▶ Task objective
Count the lines that contain the string "will" in the records beneath, and respond with the number only.

▶ Data section
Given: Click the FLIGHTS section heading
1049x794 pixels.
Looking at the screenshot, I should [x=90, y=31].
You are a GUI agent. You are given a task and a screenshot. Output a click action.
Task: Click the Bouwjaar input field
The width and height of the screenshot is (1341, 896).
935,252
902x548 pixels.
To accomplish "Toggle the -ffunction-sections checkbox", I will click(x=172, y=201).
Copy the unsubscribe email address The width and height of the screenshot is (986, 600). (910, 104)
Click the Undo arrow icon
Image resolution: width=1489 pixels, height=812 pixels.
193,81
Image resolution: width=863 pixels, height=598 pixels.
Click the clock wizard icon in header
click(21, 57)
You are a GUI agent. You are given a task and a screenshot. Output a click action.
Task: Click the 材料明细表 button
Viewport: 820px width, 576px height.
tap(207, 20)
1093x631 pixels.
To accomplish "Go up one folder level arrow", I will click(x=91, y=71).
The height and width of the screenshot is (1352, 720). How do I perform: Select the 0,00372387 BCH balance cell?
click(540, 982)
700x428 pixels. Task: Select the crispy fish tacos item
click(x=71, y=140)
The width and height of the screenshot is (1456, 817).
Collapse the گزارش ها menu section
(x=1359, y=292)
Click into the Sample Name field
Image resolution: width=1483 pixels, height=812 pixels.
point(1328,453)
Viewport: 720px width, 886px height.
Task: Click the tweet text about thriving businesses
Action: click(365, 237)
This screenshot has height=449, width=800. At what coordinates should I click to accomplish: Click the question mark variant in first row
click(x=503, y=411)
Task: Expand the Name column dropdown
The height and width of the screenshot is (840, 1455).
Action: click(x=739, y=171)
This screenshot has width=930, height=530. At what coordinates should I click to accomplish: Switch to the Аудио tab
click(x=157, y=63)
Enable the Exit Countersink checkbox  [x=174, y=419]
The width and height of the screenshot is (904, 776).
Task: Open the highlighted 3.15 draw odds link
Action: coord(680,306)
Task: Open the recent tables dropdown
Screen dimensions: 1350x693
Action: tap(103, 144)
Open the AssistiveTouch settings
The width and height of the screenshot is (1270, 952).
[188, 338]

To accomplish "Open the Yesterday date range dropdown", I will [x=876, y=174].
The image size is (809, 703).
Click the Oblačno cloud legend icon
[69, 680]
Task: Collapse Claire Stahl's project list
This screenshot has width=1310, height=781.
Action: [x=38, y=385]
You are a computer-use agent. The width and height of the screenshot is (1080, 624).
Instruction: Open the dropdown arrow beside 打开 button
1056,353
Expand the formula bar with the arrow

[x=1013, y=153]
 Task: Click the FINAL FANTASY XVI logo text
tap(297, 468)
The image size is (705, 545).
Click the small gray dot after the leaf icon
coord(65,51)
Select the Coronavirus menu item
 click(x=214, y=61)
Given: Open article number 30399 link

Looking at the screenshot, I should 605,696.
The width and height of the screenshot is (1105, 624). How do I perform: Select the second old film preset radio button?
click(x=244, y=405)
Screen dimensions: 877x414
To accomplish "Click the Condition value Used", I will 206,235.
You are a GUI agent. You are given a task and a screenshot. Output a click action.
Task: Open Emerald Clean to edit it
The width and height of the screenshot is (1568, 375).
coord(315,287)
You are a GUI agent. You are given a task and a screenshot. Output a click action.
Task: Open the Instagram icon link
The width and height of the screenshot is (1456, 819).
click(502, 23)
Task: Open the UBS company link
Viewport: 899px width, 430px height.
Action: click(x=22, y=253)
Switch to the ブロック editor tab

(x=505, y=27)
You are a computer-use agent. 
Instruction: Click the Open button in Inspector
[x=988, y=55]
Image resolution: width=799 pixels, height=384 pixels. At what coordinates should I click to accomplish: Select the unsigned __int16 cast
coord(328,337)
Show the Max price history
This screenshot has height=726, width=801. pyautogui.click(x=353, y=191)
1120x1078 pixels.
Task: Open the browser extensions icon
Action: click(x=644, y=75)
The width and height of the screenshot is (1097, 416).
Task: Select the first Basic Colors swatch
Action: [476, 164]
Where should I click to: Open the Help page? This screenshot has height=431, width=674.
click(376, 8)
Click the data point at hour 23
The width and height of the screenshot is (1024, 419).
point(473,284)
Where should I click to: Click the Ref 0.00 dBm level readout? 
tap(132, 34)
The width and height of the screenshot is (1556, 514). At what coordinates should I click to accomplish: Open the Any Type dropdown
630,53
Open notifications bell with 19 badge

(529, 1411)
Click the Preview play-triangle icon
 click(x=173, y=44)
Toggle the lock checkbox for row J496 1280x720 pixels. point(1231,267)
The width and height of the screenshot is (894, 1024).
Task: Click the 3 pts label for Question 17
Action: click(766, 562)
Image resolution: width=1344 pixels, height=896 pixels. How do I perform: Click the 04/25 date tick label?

▶ Problem solution
4